Meanwhile, Mr. Morgan and Mr. Bronstein returned to Britain to write for David Frost. They said the famed talk-show host booted their gags so badly they were happy to head back to Canada.

By then, The Jest Society had transformed itself into the makings of a radio program. It was also when Mr. Morgan transformed from writer to performer.

The Royal Canadian Air Farce, with fellow performers Luba Goy, Roger Abbott and Don Ferguson, went on the Air on the CBC in December of 1973 and has continued on both radio and television ever since. Ms. Goy said John Morgan wrote more than 4,000 sketches for the program, which in 1993 successfully switched to television.

"He preferred radio to television," she said. "Because he could use his imagination, offering him more scope to paint any picture."

He could play men or women, including a takeoff of television Journalist Anne Medina smoking a cigar. Canadian politicians also provided likely material -- not just for Mr. Morgan to write about but also to play. He did Herb Gray, the Liberal deputy Prime Minister, and Deborah Gray, the Reform MP. Mr. Morgan said covering politics as a newspaper reporter had provided useful insights.

"I think any working reporter has found over the years that real-life situations border so consistently on the absurd that the injection of perhaps just one word in a straight interview would topple it easily in the hysterical," he once said.

John Morgan was what you would expect of a comedian: Gregarious, outgoing and funny.

"He was a delightful dinner companion. He could always find the funny side of any situation," remembered Mr. Ferguson.

Three years ago, he suddenly announced his retirement from Air Farce. While his departure was met by regret, his colleagues understood. For the previous eight television seasons, his role as writer-performer meant writing two sketches every weekend, followed by four long days of rehearsals and rewrites with two non-performing writers, Rick Olsen and Gord Holtam, that culminated in a 12-hour studio session every Thursday. It was a gruelling work routine and his well-honed sense of timing said it was time to exit.

His final curtain also sent messages to a public that forever associated him with characters he had portrayed. Dick Richardson of Toronto was inspired to write a letter to the Globe and Mail. "Is the departure of Deborah Grey from the Alliance and the retirement of John Morgan from Air Farce simply a coincidence?" he asked. "Or does the plot thicken?"

Outside of work, Mr. Morgan pursued many interests. He had a pilot's licence and owned two small planes which he kept at Bracebridge north of Toronto. One of the planes was called Air Farce One. He also owned many sports cars, including a Morgan -- natch.

He travelled to his native Wales often and for a while owned a pub there. He liked to zip over to Britain, pick up an old sports car he kept there -- a Scimitar -- and spend the worst of the Canadian winter in southern France or Spain.

John Morgan was born in

Aberdare, Wales, on Sept. 21, 1930. He died of a heart attack

at home in Toronto on Nov. 16, 2004. He was 74. He is survived

by his son Christopher and daughter Sarah.

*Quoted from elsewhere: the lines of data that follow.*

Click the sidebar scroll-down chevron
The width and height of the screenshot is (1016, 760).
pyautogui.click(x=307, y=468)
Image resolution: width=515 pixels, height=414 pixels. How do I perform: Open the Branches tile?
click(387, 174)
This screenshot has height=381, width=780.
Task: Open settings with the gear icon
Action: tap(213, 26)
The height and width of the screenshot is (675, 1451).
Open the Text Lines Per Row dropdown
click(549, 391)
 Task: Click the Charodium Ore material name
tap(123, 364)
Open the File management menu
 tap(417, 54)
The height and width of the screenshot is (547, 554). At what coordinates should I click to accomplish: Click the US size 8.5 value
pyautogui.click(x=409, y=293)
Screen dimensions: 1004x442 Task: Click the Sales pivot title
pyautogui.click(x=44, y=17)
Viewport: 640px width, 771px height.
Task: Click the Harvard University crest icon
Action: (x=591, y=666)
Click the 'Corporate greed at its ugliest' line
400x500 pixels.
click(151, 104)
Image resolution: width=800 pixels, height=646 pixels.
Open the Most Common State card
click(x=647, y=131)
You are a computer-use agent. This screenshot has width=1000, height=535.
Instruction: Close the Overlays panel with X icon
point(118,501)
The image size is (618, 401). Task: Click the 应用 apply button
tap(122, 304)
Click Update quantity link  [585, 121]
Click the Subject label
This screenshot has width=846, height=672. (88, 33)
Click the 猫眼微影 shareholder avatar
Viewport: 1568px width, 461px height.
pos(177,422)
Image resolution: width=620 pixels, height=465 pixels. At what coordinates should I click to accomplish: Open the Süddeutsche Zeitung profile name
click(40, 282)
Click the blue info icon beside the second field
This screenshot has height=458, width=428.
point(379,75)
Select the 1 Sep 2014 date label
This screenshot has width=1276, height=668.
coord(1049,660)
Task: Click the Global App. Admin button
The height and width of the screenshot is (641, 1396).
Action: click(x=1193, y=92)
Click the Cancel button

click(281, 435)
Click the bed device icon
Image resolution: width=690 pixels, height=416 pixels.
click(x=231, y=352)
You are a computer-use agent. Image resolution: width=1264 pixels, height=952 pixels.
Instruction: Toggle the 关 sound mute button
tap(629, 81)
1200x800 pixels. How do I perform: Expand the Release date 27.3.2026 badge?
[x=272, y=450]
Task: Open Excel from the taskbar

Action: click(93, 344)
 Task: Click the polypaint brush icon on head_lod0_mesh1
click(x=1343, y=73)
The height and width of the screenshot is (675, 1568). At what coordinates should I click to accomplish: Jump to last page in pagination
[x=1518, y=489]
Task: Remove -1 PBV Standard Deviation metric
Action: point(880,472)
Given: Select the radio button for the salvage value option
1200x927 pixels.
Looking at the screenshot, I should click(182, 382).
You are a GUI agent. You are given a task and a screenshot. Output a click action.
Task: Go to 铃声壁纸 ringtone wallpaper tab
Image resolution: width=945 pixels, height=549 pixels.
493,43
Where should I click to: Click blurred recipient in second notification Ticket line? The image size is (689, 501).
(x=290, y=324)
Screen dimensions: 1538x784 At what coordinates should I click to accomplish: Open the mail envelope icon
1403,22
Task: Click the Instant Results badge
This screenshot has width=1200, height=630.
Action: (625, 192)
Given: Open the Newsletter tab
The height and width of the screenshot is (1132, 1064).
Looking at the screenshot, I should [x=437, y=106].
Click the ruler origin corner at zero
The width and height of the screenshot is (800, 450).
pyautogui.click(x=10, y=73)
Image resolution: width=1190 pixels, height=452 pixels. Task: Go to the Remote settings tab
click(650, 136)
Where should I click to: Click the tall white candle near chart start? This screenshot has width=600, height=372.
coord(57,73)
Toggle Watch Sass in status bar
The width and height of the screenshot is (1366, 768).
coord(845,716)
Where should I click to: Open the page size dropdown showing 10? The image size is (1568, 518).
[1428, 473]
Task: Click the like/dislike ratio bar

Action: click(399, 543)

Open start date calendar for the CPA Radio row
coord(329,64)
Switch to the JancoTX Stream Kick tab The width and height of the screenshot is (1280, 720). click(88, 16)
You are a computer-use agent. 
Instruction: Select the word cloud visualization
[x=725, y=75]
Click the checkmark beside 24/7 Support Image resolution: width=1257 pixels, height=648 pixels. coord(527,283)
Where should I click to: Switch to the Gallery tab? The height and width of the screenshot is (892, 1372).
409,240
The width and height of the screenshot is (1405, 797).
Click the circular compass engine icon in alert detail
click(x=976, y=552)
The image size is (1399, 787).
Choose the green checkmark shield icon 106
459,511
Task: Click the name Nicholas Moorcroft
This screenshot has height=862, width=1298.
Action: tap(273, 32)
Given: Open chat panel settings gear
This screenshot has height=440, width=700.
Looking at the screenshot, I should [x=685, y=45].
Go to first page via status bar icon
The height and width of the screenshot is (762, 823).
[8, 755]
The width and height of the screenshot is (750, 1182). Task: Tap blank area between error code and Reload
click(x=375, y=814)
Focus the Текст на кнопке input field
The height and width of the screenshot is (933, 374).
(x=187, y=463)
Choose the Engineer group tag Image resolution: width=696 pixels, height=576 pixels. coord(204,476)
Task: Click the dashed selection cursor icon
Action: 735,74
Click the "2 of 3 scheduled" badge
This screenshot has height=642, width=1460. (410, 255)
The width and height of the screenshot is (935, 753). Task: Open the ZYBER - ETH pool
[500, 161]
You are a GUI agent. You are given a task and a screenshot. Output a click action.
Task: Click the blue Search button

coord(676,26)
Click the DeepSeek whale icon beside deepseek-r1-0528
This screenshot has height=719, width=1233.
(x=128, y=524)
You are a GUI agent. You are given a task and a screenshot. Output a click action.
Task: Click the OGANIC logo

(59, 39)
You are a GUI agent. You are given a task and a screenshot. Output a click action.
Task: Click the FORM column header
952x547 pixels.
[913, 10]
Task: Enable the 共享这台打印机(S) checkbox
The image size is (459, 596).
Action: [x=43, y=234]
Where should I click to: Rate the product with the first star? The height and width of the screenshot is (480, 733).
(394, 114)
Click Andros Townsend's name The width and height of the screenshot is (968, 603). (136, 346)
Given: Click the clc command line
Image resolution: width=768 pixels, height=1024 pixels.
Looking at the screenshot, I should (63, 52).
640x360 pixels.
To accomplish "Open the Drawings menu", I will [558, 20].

He was predeceased by his wife Ena.

FAREWELL TO A ROYAL WIT

In June, 2001, when John Morgan retired from Royal Canadian Air Farce, his collaborators Roger Abbott and Don Ferguson composed a special tribute for Globe Review. What follows is an excerpt:

Not all the laughs at an Air Farce taping came from the audience. Up until the moment we started taping each show, particularly in radio, John's attention was fully occupied by Morgan The Writer. Endless rewrites, edits, changes, and much-needed punchlines kept him focused on the written word all through the rehearsal process. It was only at taping time, too late for rewrites, that Morgan The Performer would emerge. And suddenly Morgan The Performer would see a line written by Morgan The Writer and be barely able to contain himself. He'd practically giggle aloud -- you could hear little snuffles and squeaks on the broadcast -- completely surprised and amused by what he was obliged to say, according to the script in front of him.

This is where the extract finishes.